Digital banking is a process of transformation from traditional to digital in banking transactions. In other words, banking transactions are electronic. The bank’s services are provided electronically, and everything has its advantages and disadvantages. As digital banking has great advantages, it has risks and challenges that must not be denied. Its damage is greater than its benefits

Digital Banking

Banks provide banking services electronically and access to them is limited to the participants according to the terms of membership determined by the banks through one of the outlets on the network as a means of communication with customers.

There are some experts who say that electronic banking means banks are going to expand their online headquarters instead of building new ones.

Digital Banking Challenges

Digital Banking Challenges- Technical Risks

These risks arise from the possibility of loss resulting from an imbalance in the system’s overall or from customer errors, or from an electronic program that is not suitable for electronic banking. • Fraud risk: the imitation of computer software or the falsification of information matching electronic programs, or the modification of some information regarding electronic funds. • Risks arising from the malfunction of the electronic system: which may arise from misuse of the system or poor monitoring of programs.

 Legal Risks

Which occur when the Bank does not respect the legal rules and legislations provided or where there are no clear and precise legal systems for new banking operations. The most important legal challenges are: determining the acceptance of the law for electronic contracts, proof of proof, means of payment, tax challenges, Electronic signatures, cash payment systems, digital or electronic money, information confidentiality, information security from high-tech crime risks, customer privacy, liability for errors and risks, authoritative electronic communications, And faith, and intellectual property issues for software and databases used or bank information from the site of the bank or associated with them, and the relationships and bank contracts with providers of technology or services supplied to or with allied sites or merger, participation and cooperation informational projects.

Another team of researchers has redrafted the risks surrounding the work of the e-bank as follows:

Interest rate risk

It relates to inappropriate movements in the interest rate that may reduce the value of electronic cash and thus affect the financial position of the bank. • Liquidity risk The source of this risk is the sudden increase in the import of electronic money. Reputation risk is an attempt to destroy the security system by introducing a virus into an e-banking system that disrupts the information system.

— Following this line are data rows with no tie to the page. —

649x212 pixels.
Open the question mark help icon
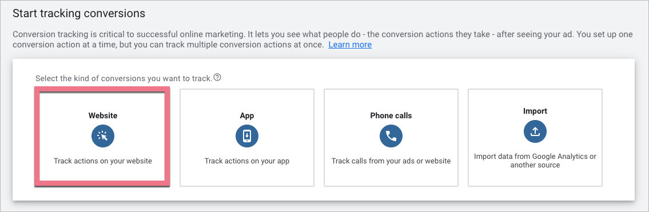217,77
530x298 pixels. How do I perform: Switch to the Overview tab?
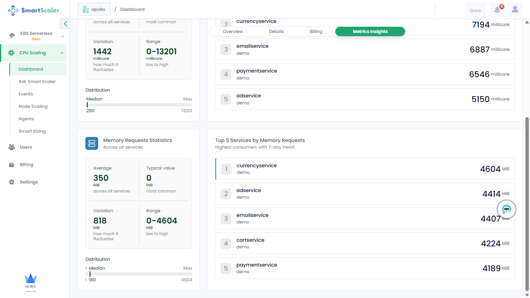point(233,31)
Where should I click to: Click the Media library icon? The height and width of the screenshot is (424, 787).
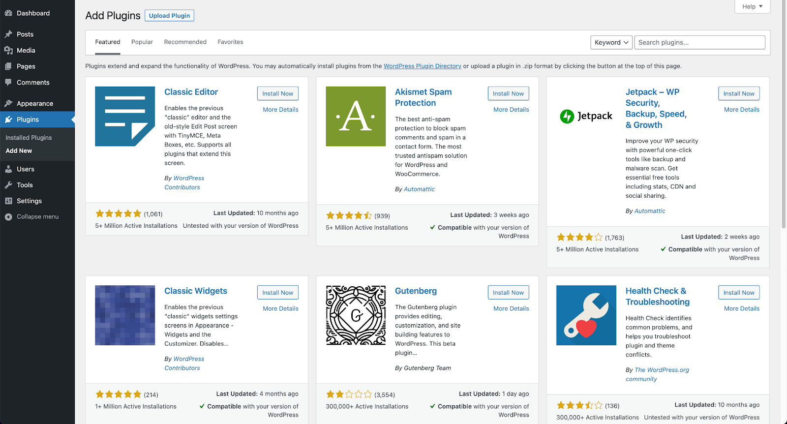coord(8,50)
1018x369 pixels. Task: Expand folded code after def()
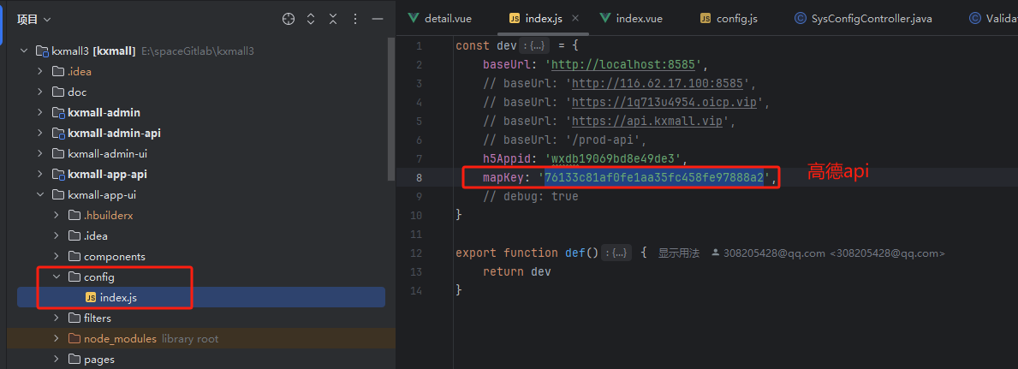[x=617, y=253]
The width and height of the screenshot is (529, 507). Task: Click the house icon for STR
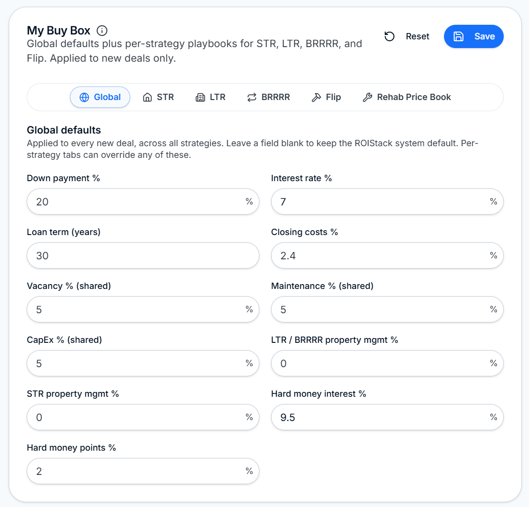coord(148,98)
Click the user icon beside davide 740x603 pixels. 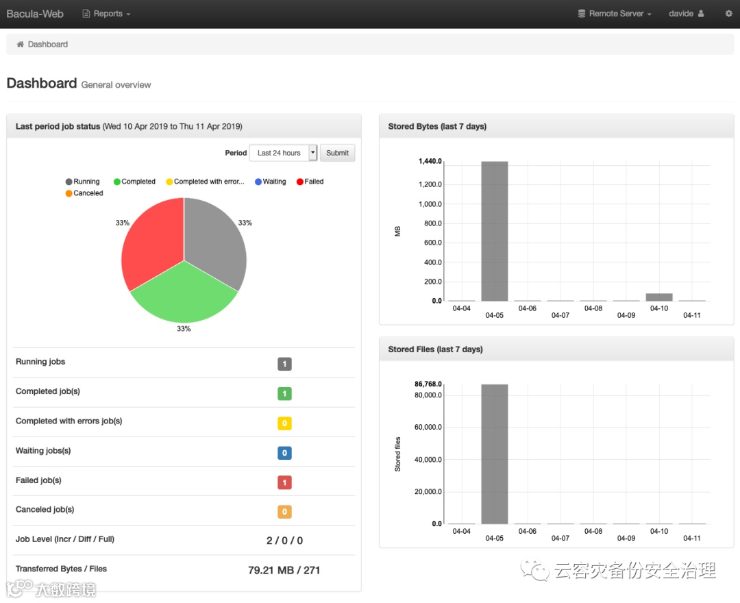(701, 14)
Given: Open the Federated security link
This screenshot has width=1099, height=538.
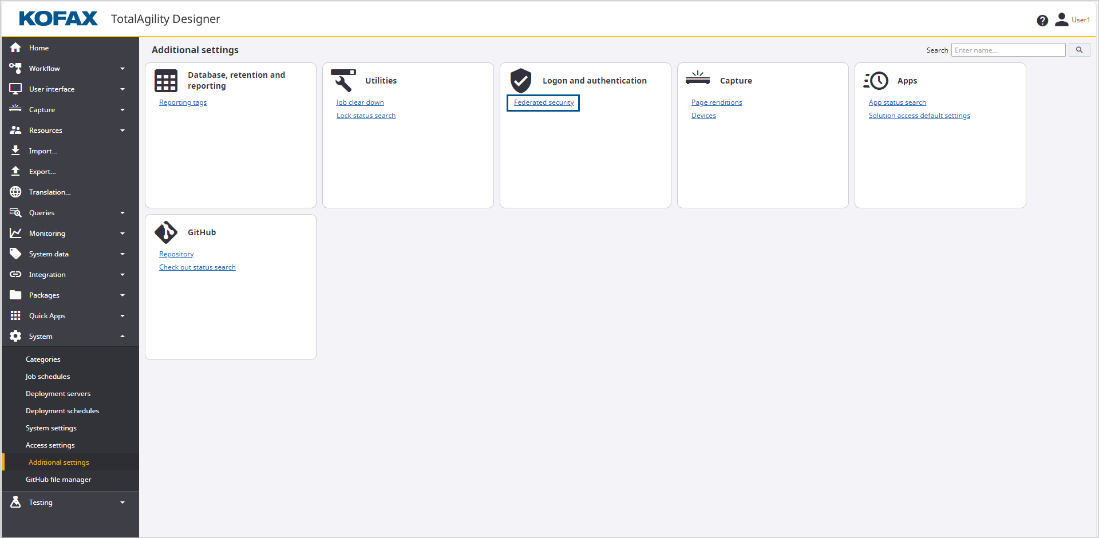Looking at the screenshot, I should tap(544, 102).
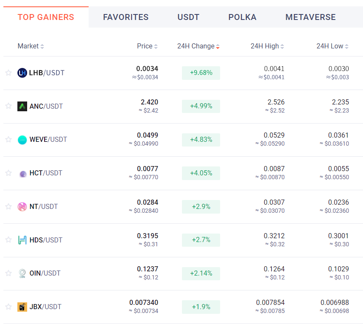Click the +9.68% change badge for LHB
The image size is (363, 324).
pos(201,73)
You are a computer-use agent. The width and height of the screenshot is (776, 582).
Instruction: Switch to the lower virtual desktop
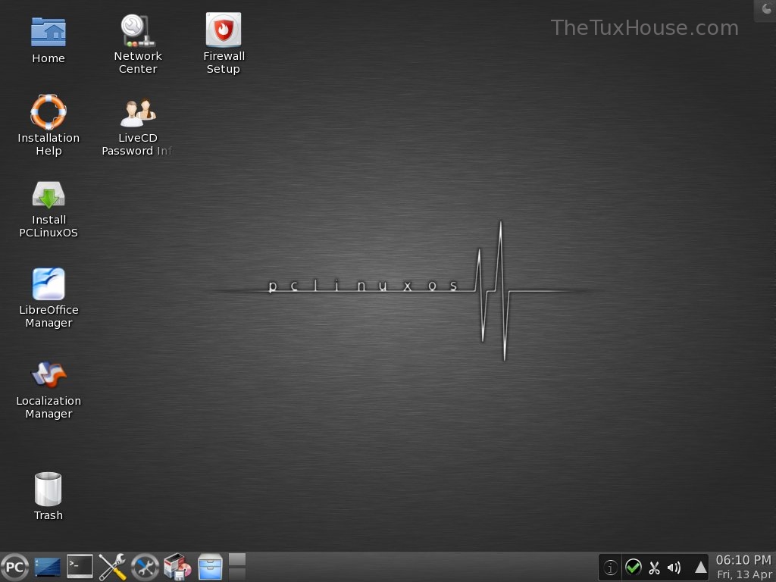click(237, 574)
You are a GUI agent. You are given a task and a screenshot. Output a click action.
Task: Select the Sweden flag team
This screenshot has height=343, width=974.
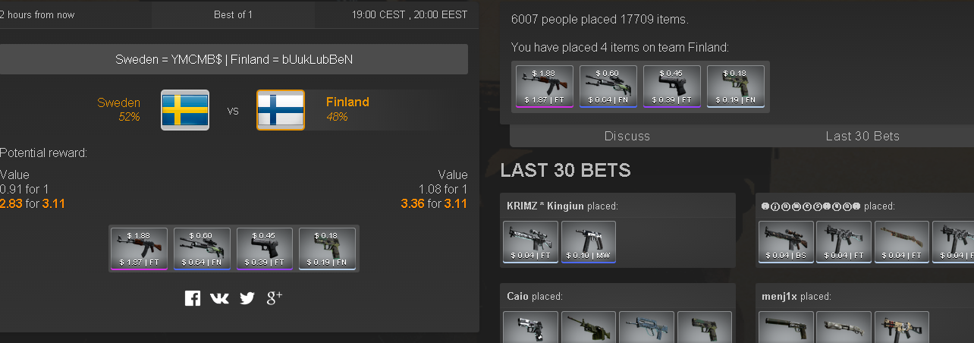tap(185, 110)
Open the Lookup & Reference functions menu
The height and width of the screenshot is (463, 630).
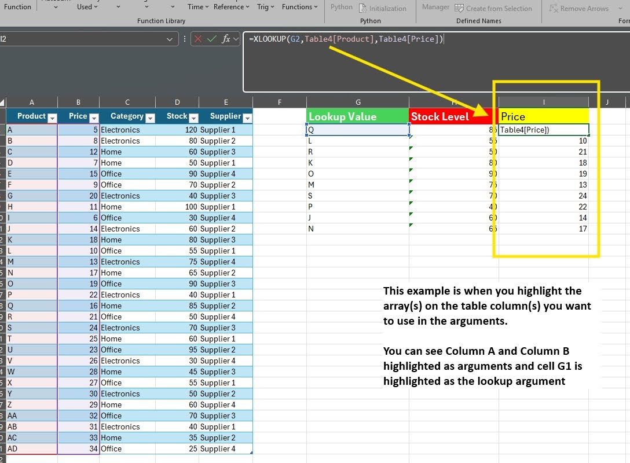(231, 7)
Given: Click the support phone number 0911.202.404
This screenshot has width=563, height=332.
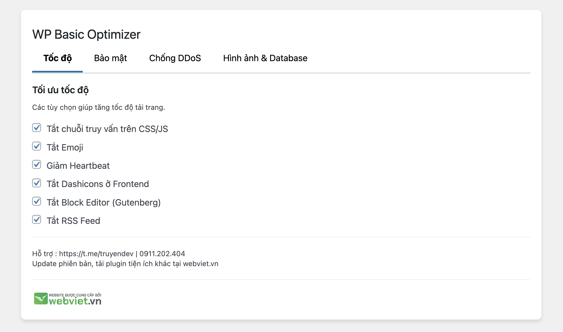Looking at the screenshot, I should [162, 254].
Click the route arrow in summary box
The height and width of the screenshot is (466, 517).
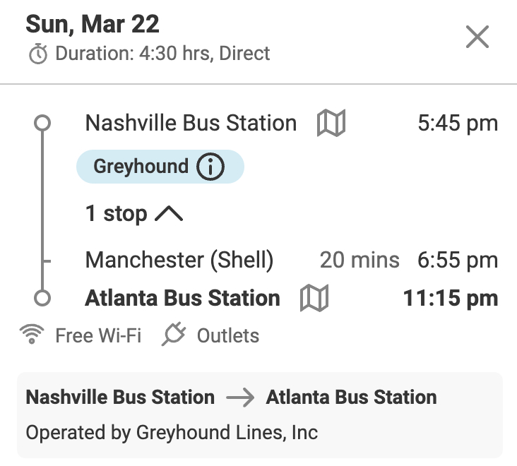pyautogui.click(x=240, y=398)
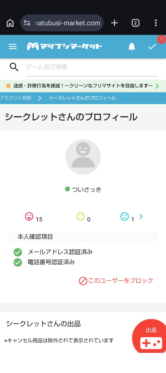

• Market risk comes from foreign exchange and foreign currency acceptance in electronic payments • Credit risk is the extension of credit to customers outside the normal market

• The risk of external transfer is that liabilities to external operations can not be met due to economic, political and social factors. And its source is the ambiguity in the applicability of laws, particularly with regard to electronic signature

Technical Risks

The result is a potential loss, customer error, or an inappropriate electronic program. • Fraud risk: the imitation of software or the falsification of information identical to electronic programs. • Risks arising from the malfunction of the electronic system. • Legal risk: It occurs when the bank does not respect legal rules and legislation.

Sudden Risks

Which leads to liquidity problems and bank loan policy. The failure of participants in the electronic money transfer system or the stock market in general in the implementation of their obligations often leads to the tension of the ability of the participant or other participants to do their part in the implementation of their obligations on time, Tension of relations and financial instability in the market.

Technological Risks

They are linked to rapid technological changes. The lack of knowledge of the banks’ employees of the optimal use of modern technology leads to the inadequacy of electronic operations.